Attenzione perché il prossimo weekend potrebbe farvi battere il cuore da corsa non solo grazie alle F.1 moderne ma anche tramite le monoposto veteran impiegate nella classicissima sfida del Gp Historique di Monaco, gara ormai ultraventennale, che ha preso il via nel 1997 e che si svolge regolarmente a cadenza biennale. Sotto i riflettori nell’undicesima edizione più di tutti due italiani con un passato di piloti di F.1, vale a dire il bresciano Alex Caffi e il parmense Paolo Barilla.

Caffi due anni fa fu meritato vincitore del Gp nella classe per monoposto costruite fino al 1976, al volante di una bellissima Ensign di proprietà di Ronnie Kessel, con la quale difenderà l’alloro conquistato. Non a caso Alex nei giorni scorsi ha sostenuto un breve test sul tracciato di Franciacorta: «Niente di troppo impegnativo e affaticante - questo il suo commento -: ho solo verificato che la monoposto fosse a posto di gomme, assetto e rapporti. Adesso la parola al cronometro, con le prime prove. Diciamo che sono ottimista, anche se la concorrenza continuerà a essere forte». Caffi sarà di scena ovviamente nella cosiddetta Race G, riservata alle monoposto da Gran Premio costruite dal 1973 al 1976.

Interessante quanto emozionante anche la sfida rilanciata al Gp sul circuito salotto da Paolo Barilla, nella Race F, quella per F.1 costruite dal 1966 al 1972. Il parmense sarà al volante della Ferrari 312 B ex Clay Regazzoni, la stessa, opportunamente e stupendamente restaurata, con la quale l’asso svizzero vinse il Gp d’Italia 1970. Tale monoposto rappresenta l’auto dei sogni per Paolo, che tre anni fa ha coinvolto nella difficile ma entusiasmante opera di salvataggio e ripristino della monoposto il suo creatore, l’ingegnere Mauro Forghieri, che varcati gli ottanta è tornato in scena con una verve e una passione sorprendenti.

Tanto che, lo ricorderete, l’avventura del restauro e della partecipazione alla corsa monegasca era diventata anche un acclamato docu-film, uscito con successo nelle sale alla fine della stagione scorsa.

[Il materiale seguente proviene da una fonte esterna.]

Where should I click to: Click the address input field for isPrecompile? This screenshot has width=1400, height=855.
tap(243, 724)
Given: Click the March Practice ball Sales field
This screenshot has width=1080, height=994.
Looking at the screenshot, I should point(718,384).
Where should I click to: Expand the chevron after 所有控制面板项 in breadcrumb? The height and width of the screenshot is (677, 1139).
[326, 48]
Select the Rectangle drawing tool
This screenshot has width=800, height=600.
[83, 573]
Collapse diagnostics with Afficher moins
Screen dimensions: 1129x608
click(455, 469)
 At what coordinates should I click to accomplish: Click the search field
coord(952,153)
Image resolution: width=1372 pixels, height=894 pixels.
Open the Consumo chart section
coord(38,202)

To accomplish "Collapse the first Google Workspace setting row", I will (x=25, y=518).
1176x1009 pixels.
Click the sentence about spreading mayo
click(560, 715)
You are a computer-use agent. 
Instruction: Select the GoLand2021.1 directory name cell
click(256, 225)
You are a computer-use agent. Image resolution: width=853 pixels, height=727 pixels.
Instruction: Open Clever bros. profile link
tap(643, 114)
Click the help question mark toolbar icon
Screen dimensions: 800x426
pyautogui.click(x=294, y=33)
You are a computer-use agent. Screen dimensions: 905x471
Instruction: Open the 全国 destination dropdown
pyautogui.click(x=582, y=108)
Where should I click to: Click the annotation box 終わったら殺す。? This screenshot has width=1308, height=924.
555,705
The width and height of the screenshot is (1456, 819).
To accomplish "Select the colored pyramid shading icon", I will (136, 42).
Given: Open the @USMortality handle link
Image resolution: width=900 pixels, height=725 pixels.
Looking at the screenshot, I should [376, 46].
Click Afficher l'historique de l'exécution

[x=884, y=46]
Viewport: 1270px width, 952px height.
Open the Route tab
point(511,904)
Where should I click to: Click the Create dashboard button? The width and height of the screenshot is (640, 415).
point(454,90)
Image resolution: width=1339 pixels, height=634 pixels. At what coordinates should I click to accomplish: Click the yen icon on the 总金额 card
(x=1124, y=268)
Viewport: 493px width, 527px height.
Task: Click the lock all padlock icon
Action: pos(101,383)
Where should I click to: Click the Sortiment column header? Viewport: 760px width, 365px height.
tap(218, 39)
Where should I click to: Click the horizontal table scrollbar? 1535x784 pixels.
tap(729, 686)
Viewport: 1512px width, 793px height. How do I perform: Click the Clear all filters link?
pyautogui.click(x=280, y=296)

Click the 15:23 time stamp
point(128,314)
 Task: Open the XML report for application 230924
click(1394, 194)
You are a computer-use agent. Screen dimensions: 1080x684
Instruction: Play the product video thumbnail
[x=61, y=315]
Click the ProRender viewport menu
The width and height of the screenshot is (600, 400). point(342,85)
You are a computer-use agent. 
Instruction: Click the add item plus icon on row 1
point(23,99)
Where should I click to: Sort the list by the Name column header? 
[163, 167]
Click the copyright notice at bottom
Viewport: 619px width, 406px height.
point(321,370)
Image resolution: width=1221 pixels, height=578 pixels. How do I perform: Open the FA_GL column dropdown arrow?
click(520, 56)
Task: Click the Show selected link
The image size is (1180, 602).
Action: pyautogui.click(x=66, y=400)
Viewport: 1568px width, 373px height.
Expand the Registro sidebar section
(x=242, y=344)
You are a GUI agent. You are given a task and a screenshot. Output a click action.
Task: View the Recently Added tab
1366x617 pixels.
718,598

Come noto un problema tecnico aveva fermato Barilla a inizio corsa, così questo nuovo tentativo, oltre che diretto a ripetere l’esperienza decisamente affascinante, potrebbe auspicabilmente vedere nel mirino un diverso epilogo. Incrociamo le dita e staremo a vedere.

Quindi chi vuole e può tenga d’occhio anche cosa accade a Montecarlo, perché il prossimo è l’unico settimana dell’anno in cui la F.1 d’epoca non ha proprio niente da invidiare a quella moderna quanto a qualità della location e fascino dello scenario, oltre al richiamo delle vetture in azione. Con l’aggiunta stuzzicante di bei nomi delle corse che furono, tra i quali spiccano proprio Caffi e Barilla, quindi per opposte ragioni: Alex in veste di deciso defender e Paolo quale romantico challenger. In bocca al lupo, eterni F.1 boys.